Mastodawn

David August ❌👑4d ago

We knew, but the proof is nice.

"Apple just proved that AI models cannot do math. Not advanced math. Grade school math. The kind a 10-year-old solves"

The guess-the-next-words machines don’t actually understand anything.

https://nitter.poast.org/heynavtoor/status/2041243558833987600#m

#math #ai

Show thread

audioflyer79 3d ago

@davidaugust Ecosia AI gets it right. It looks like the paper referenced was published in 2025, so the research conducted prior. The models are all much better now. I’m no AI apologist, but I think any argument of “AI sucks because it’s not good at _____” is on tenuous ground and will be proven wrong as the models continue to improve. @Ecosia

Show thread

Alison Wilder 3d ago

@audioflyer79 @davidaugust I mean, it's worth noting that the LLMs have ingested that paper by now. : /

Show thread

audioflyer79 3d ago

@alisynthesis @davidaugust fair enough. I changed up the problem completely and added some reasoning and it did pretty well. It appears to be generating code to solve the math. The only thing it missed is that very unripe bananas are green, not yellow.

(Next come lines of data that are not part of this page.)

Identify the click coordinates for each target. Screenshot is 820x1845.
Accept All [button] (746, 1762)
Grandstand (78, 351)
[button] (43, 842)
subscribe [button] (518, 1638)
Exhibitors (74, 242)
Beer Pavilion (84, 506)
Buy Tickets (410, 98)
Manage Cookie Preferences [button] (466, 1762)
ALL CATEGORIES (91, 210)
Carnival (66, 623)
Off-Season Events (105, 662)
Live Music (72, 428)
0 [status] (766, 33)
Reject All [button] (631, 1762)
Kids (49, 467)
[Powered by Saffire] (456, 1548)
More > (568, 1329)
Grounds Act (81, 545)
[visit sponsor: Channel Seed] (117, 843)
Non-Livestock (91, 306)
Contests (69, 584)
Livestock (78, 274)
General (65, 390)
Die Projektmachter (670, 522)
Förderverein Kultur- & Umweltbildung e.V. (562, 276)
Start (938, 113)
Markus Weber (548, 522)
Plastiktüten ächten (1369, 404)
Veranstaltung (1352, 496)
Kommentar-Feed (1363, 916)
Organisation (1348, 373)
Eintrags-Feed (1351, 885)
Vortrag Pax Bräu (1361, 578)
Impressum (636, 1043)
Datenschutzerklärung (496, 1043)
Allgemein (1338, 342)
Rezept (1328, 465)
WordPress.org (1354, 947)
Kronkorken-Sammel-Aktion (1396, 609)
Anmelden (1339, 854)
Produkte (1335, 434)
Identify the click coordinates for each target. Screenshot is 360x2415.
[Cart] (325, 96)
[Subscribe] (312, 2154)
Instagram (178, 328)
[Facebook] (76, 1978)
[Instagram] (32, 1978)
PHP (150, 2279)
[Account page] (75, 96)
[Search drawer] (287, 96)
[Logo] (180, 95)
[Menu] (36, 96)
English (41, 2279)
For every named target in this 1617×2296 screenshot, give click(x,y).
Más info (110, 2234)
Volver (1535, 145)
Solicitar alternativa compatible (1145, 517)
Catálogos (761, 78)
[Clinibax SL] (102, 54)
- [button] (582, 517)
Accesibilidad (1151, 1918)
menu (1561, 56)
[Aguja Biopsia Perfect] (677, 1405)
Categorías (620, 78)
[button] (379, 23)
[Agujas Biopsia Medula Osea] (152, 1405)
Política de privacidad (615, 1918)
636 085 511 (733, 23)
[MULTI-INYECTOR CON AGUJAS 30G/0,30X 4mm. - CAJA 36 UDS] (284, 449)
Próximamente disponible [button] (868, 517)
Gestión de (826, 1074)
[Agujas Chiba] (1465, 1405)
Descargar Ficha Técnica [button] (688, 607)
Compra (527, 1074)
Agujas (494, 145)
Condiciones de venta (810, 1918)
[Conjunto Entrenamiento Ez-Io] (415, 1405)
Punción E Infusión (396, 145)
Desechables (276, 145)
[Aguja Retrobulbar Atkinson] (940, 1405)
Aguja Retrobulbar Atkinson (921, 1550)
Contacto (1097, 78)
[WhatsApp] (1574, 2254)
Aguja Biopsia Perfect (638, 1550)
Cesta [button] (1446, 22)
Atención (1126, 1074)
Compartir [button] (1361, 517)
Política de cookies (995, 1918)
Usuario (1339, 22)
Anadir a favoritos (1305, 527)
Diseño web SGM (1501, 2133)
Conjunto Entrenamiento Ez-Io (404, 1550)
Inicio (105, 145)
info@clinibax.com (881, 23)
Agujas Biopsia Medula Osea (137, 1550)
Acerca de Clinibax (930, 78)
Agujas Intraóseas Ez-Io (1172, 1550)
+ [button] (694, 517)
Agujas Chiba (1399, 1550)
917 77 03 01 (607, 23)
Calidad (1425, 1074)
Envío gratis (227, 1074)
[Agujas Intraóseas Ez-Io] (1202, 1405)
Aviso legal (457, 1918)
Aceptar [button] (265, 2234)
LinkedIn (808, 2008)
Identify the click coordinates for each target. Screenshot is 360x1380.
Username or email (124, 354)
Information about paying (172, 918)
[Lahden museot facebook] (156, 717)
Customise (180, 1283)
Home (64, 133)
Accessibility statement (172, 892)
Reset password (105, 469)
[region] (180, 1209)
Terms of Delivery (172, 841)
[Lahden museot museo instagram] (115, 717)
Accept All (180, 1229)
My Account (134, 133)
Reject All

James picks 40 apples on Monday. Then he picks 35 lemons on Tuesday. On Wednesday, he picks half as many bananas as he did apples, but five of them were very unripe. How many yellow fruits does James have?

Show thread

Robotistry 1d ago

@audioflyer79 @alisynthesis @davidaugust
The correct mathematical response to your question is either a statement of uncertainty (I can't answer that because I don't know what color the apples are or how ripe the lemons and non-unripe bananas are) or a request for clarification (what kind of apples? are the lemons ripe? how ripe are the ripe bananas?).

The fact that it provides a guess indicates that it has correctly understood what *you want it to say*.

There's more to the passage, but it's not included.